During her talk, Kikuya outlined a brief history of sake and its development in Japan. Sake had its beginnings over 2,500 years ago, originating as the “drink of the gods” and was associated with Shinto shrines. Between the 7th and 12th centuries, sake came under control of the court. During that time there were thirteen different grades of sake appropriate for the different ranks of nobility. In the Middle Ages the center of sake production moved to Kōfuku-ji in Nara and other Buddhist temples. At this point in history distilled spirits from abroad began to be introduced to Japan as well. The Edo period saw the rise of brewing specialists and the center of sake production once again moved, this time to Itami and Edo. Previously sake had been made year-round, but as the brewing techniques were refined during the Edo period it became a winter-specific process. The Edo period also saw the establishment of izakaya and the culture of eating outside of the home; sake was no longer just for nobles. Homebrewing was prohibited in 1899, mostly for tax reasons, and so sake brewing became more of a corporate affair during the Meiji era.

Sake Aisle

Oishinbo, A la Carte: Sake

The 20th century brought the “era of synthetic sake.” When rice was not readily available (during times of war, for example), techniques were developed to compensate for this lack, such as the introduction of syrups. The quality of the results were not always particularly good. And then there is sake industry today, which is focusing on modernization, localization, and globalization. This includes the creation of “new gen” sake, such as sparkling sake and sake with low alcohol content, as well as the use of sake in mixed drinks. At one point there were over 4,000 breweries in Japan. Sadly, the industry is dying and only around 1,200 breweries currently remain. Of those, the top twenty account for 80% of the sake production in Japan, however local breweries are beginning to gain increased support. There are several theories as to why interest in sake is declining in Japan: the continued Westernization of the country, the aging and shrinking of the population, and the fact that younger generations simply don’t seem to be drinking sake. Although the sake industry is still dominated by men, Kikuya knows of at least ten women heads of breweries. Interestingly enough, in addition to Japan, the United States is also a leading producer of sake and currently has seven to eight breweries of its own.

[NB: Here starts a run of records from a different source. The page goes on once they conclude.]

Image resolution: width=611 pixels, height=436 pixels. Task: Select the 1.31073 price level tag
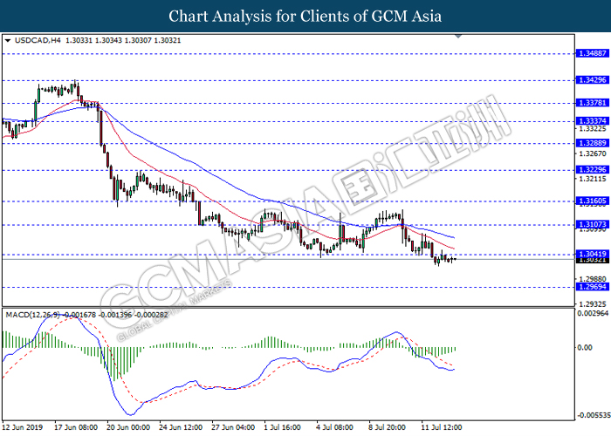point(592,224)
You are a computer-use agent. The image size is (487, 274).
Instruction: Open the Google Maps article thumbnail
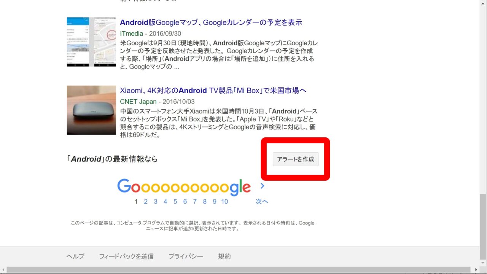pyautogui.click(x=91, y=42)
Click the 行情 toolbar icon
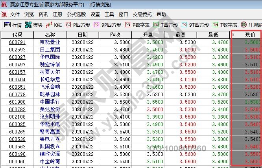 (x=7, y=25)
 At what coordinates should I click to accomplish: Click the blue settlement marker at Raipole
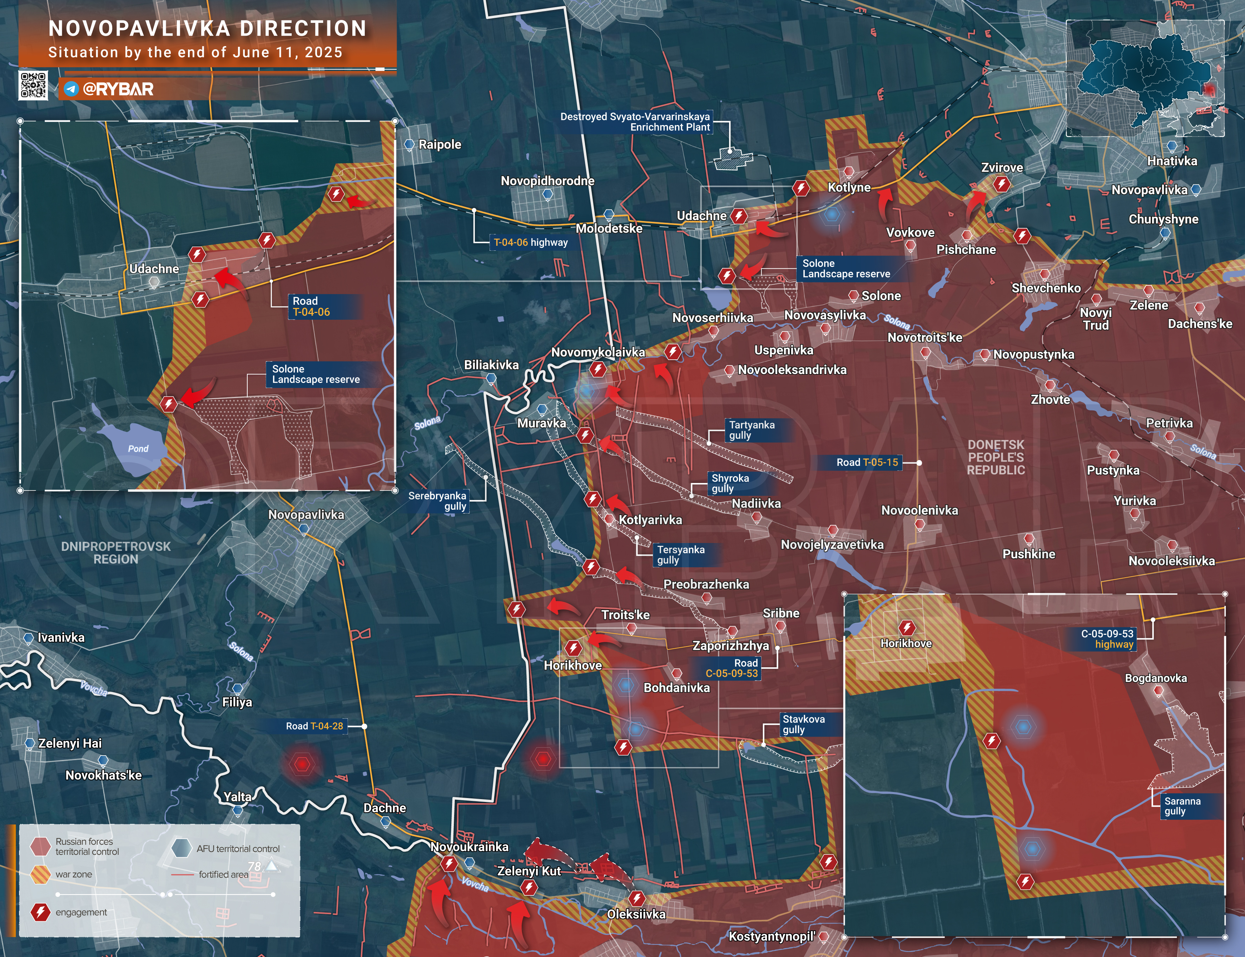tap(409, 145)
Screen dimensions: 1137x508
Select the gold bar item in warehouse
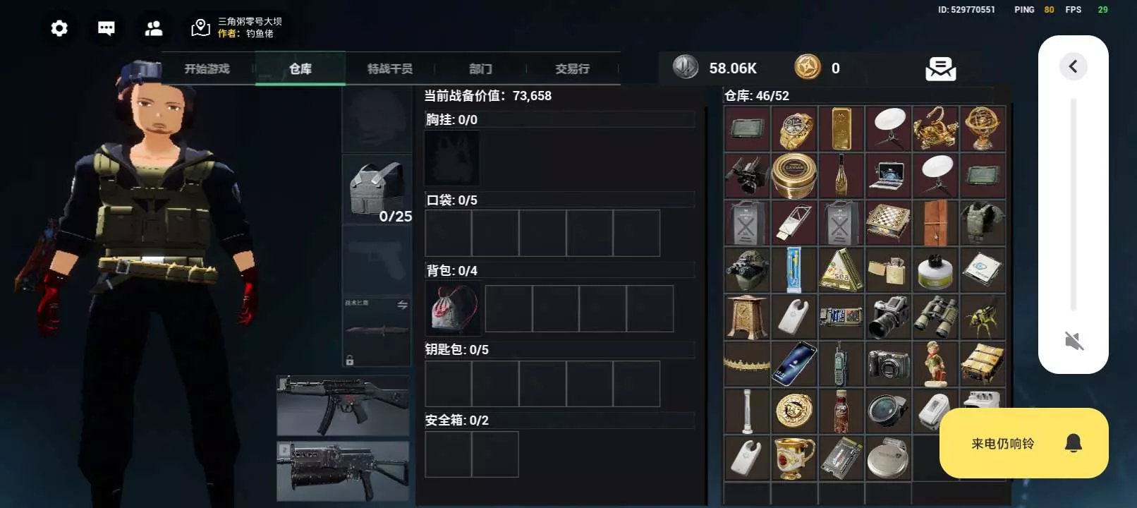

Prior to the Kikuya’s talk, my knowledge of sake had primarily been gleaned from what I myself had tasted as well as from manga like Tetsu Kariya and Akira Hanasaki’s Oishinbo (especially the volume Oishinbo, A la Carte: Sake) and Masayuki Ishikawa’s Moyasimon. I was quite happy to discover that those series have actually provided me with a fairly strong introduction to and basic understanding of sake and the sake industry, including some of the more unusual and interesting historical tidbits. So, even if you don’t have the chance to take advantage of the knowledge of a sake expert, picking up a copy of Oishinbo, A la Carte: Sake and following it up with a bit of Moyasimon (the manga or the anime) is not a bad place to start. (Toko Kawai’s short boys’ love series The Scent of Apple Blossoms also features a sake brewer, though I haven’t read it yet to be able to say how educational the manga might be.) For those interested in learning more about sake, Kikuya’s Museum of Sake is also worth a look, as is Discovery UK’s series Discovering Sake. And sometimes the best way to learn about something is to simply experience it for yourself. Have a taste!